Paper to Pearls is a micro-enterprise initiative of Voices for Global Change, a 501(c)(3) non-profit based in Alexandria, Virginia. Paper to Pearls works with women in the Internally Displaced Persons (IDP) camps in northern Uganda. The women create jewelry by hand-rolling beads from recycled paper, and Paper to Pearls markets and sells the jewelry principally in the United States, but also, via retailers and its website, in countries throughout the world.

Because of Voices' non-profit status, between 75%-85% of the sale proceeds directly benefit the women, both as income as well as ongoing training programs. The income allows the women to purchase food, medicine and schooling for their children. Training programs cover beading skills, entrepreneurship development, and savings and cash management training.

==Geopolitical context==

Since 1987, the Lord’s Resistance Army has been leading an armed rebellion in the northern region of Uganda, leading to widespread human rights violations and safety concerns. At the height of the conflict, it was estimated that roughly 1.8 million people had been relocated to the IDP camps. Though a cease-fire was signed in 2006, the peace process has since stalled due to the repeated refusals of the LRA leader, Joseph Kony, to sign a final peace agreement.

As of February 2009, it was estimated that 710,000 displaced persons remained in camps throughout the region.

==Project history==

Paper to Pearls was founded by Barbara Moller, after she worked in northern Uganda as a government and civil coalition trainer on a US State Department grant in the fall of 2005. Barbara was invited to the camps by a participant of the training program and introduced to women who had started creating the paper bead jewelry as an income stream. With no previous experience in retail or micro-enterprise, Barbara decided to launch Paper to Pearls in order to give the women access to broader, developed markets.

The program began with 40 women in two camps. Currently, Paper to Pearls works with 10 beading cooperatives in seven camps and the town of Gulu in northern Uganda. As of April 2009, the project includes ~125 women, ranging in age from 15 to 60 years old.
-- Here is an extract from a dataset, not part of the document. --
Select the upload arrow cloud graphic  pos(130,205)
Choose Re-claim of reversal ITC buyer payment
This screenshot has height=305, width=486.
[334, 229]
In 2008, the project was expanded to include a group of child-mothers—girls who had been kidnapped by the LRA and forced to be child soldiers or sex-slaves. The intent was to create both income opportunities and to re-integrate the girls into society, overcoming the community’s belief that they and their babies are ‘dirty’ because of their association with the rebels.

==Jewelry==

Each bead is rolled by hand from strips of recycled paper, secured with glue, and then lacquered with a non-toxic varnish for shine and durability. The women assemble the beads into necklaces, bracelets, earrings and eyeglass holders. In addition to supporting the empowerment of women, Paper to Pearls necklaces, bracelets and earrings are eco-chic and fashionable.

Paper to Pearls uses a variety of methods to market its jewelry. They maintain an online store, as well as selling through retail outlets, primarily in the Washington DC Metro Area. In addition, they pursue a bead party model, which relies on individuals hosting private sales events in their homes or inviting their friends to designation shopping times at the online store (akin to a Tupperware Party).

Paper to Pearls jewelry was featured as part of the Paper Jewelry exhibit at the Triennale Design Museum in Milan, Italy. The concept of the exhibit, celebrating the transformation of a humble medium into a fashion statement, is epitomized by the work of the beaders.